What you should do
Filter task. Return each line of the material that holds the string "Expand".

Source records
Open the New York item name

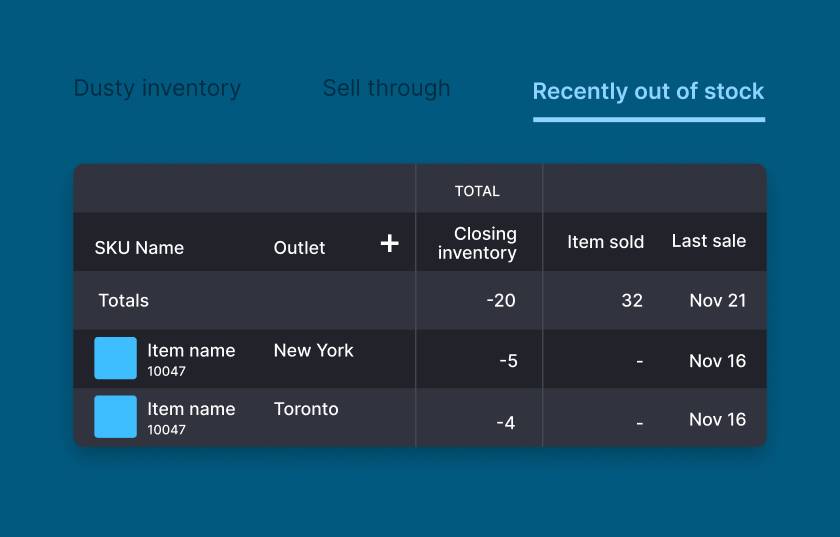point(191,351)
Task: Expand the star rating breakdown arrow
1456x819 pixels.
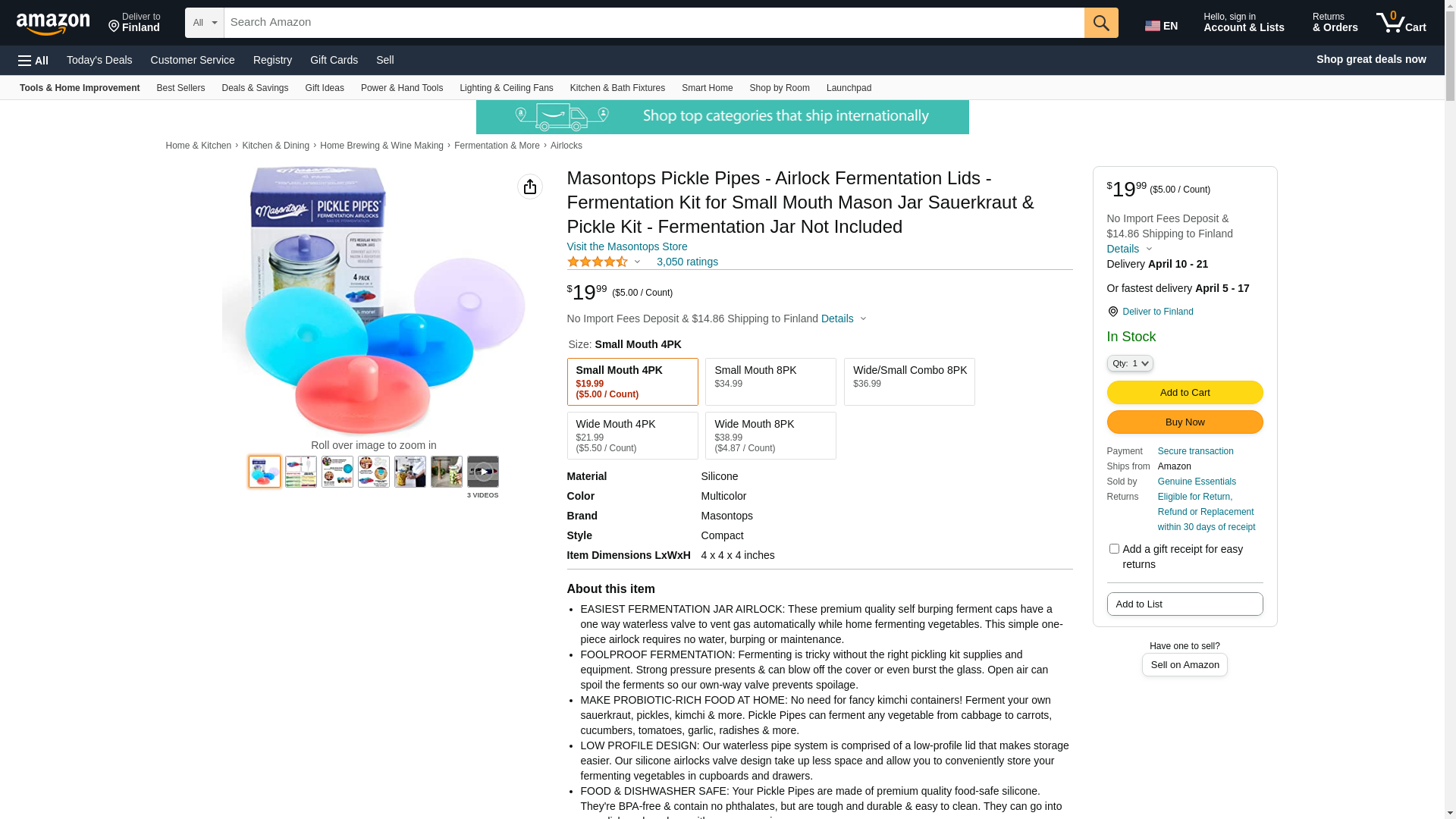Action: coord(637,262)
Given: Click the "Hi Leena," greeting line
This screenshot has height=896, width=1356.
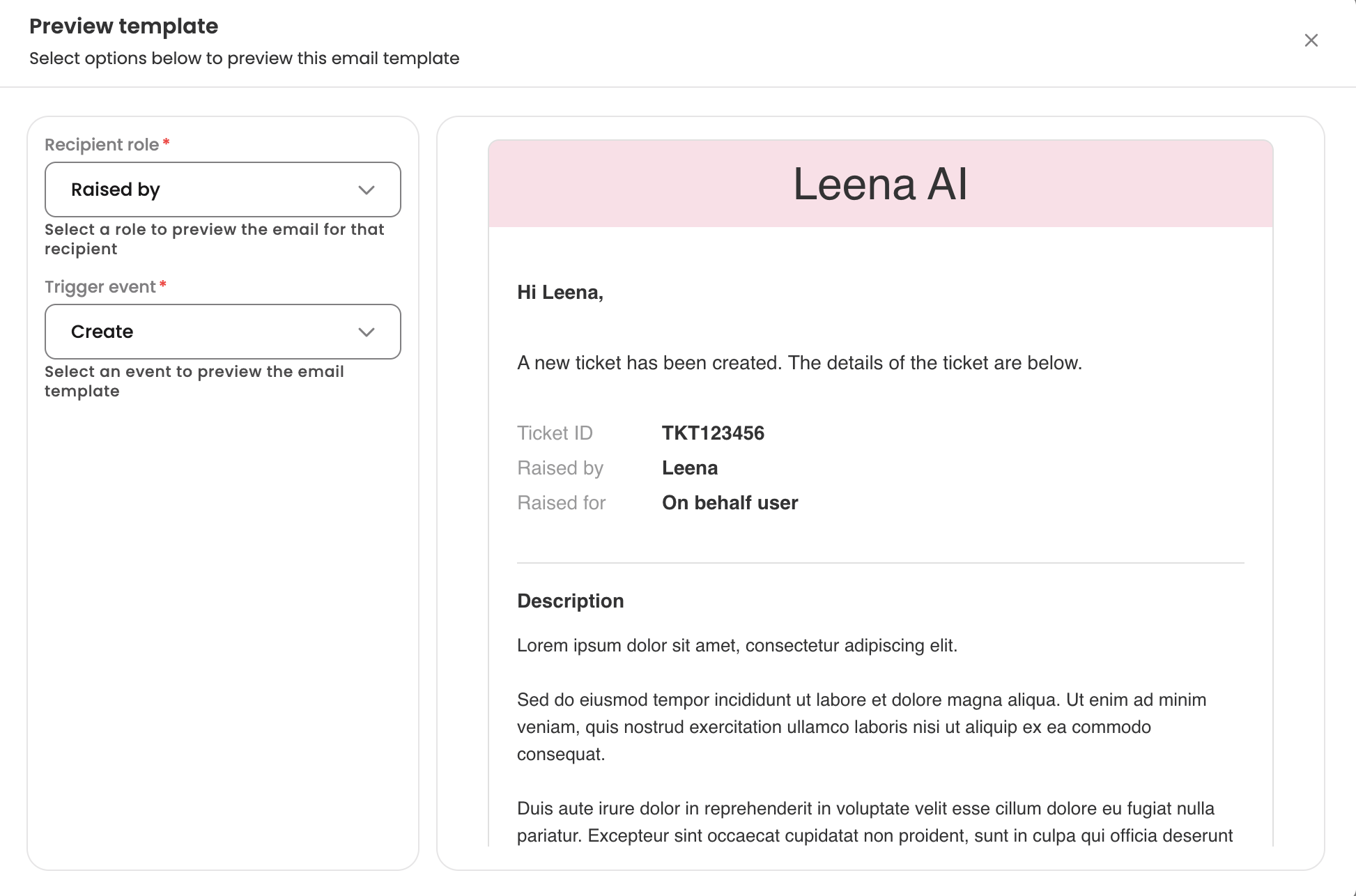Looking at the screenshot, I should pos(560,293).
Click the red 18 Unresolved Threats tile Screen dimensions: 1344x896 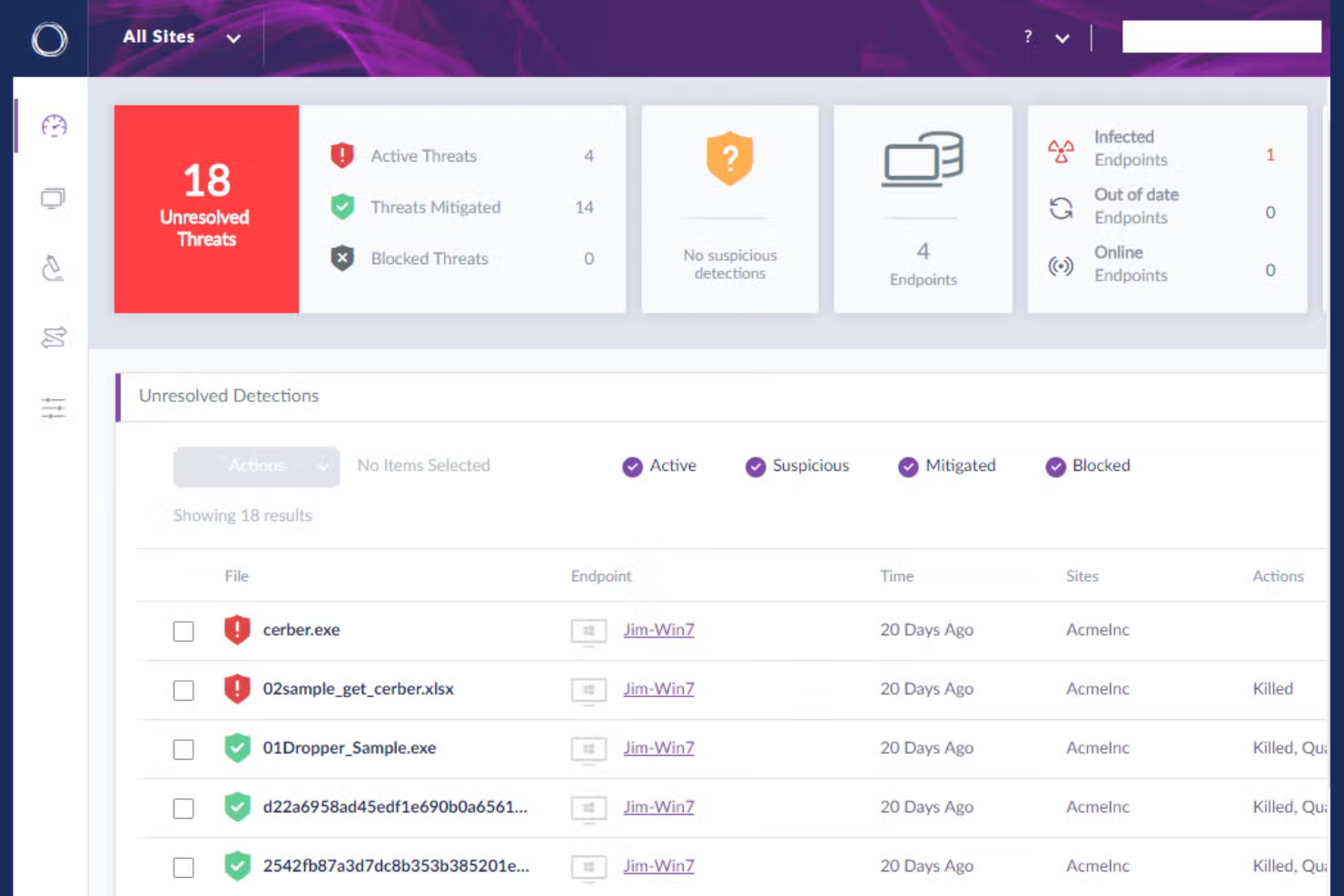click(205, 208)
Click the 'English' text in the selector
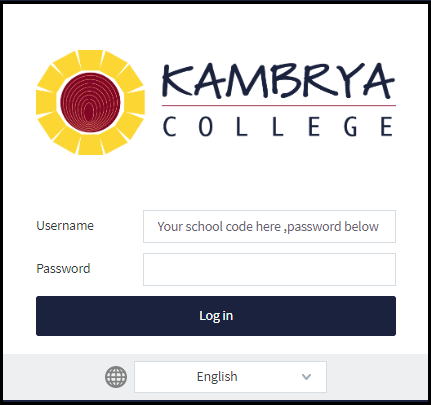 click(217, 377)
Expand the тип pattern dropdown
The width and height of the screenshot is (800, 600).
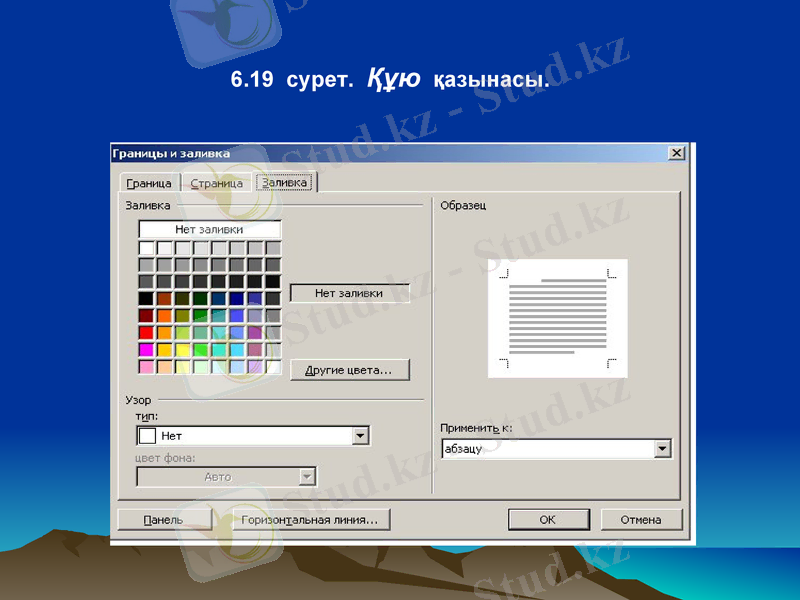point(360,435)
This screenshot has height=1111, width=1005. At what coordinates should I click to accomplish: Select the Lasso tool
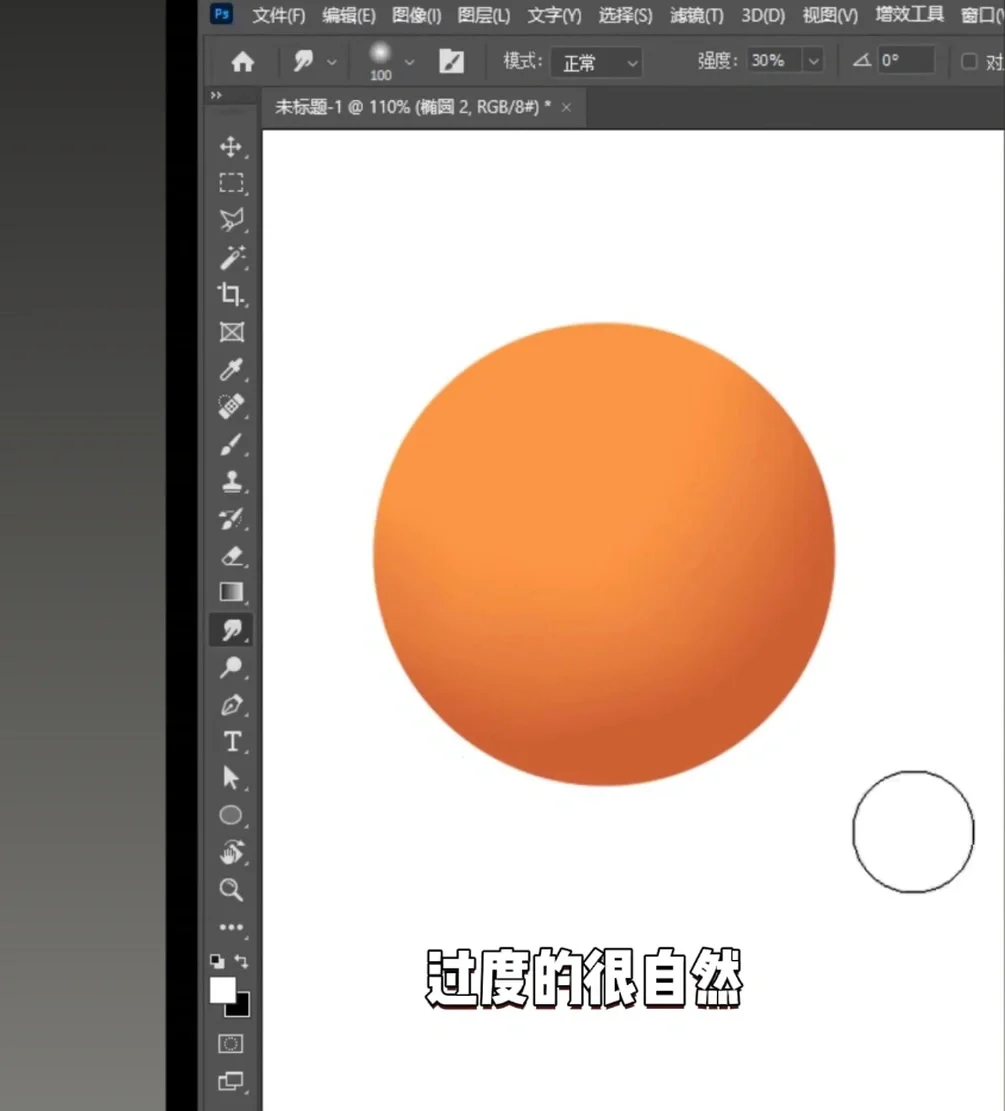(x=231, y=220)
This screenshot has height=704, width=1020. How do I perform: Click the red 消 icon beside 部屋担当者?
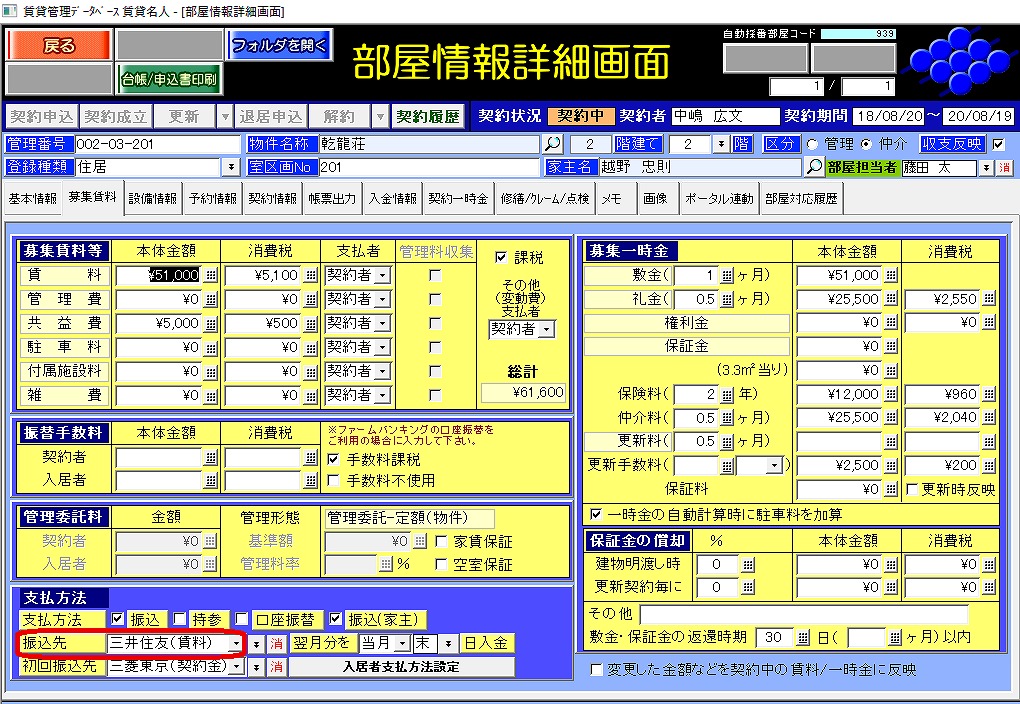click(1004, 167)
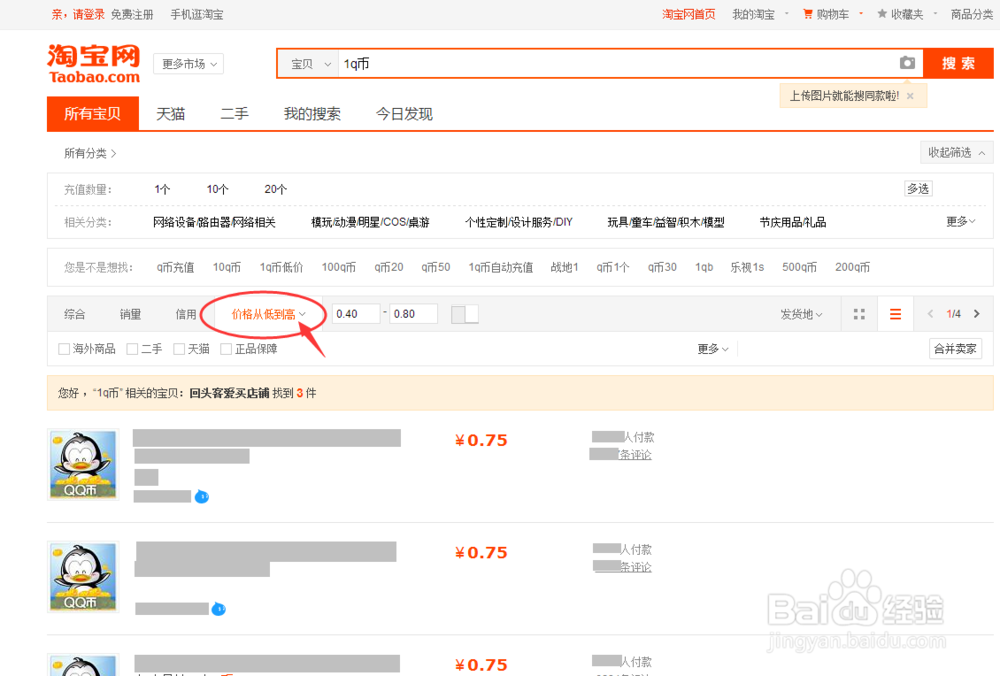Click the blue chat bubble on first item

[x=204, y=496]
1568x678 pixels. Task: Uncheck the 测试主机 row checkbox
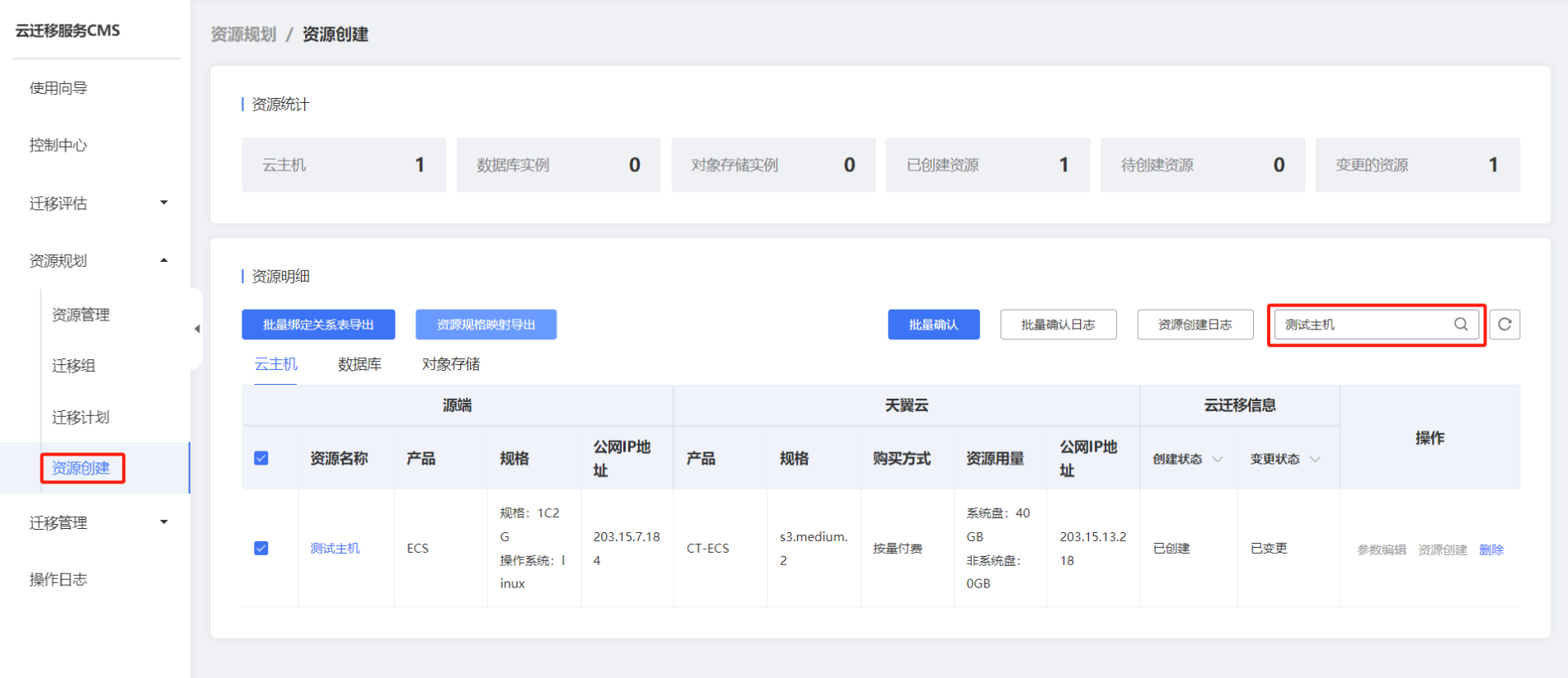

Answer section
Task: Expand the star rating breakdown arrow
Expand the тип pattern dropdown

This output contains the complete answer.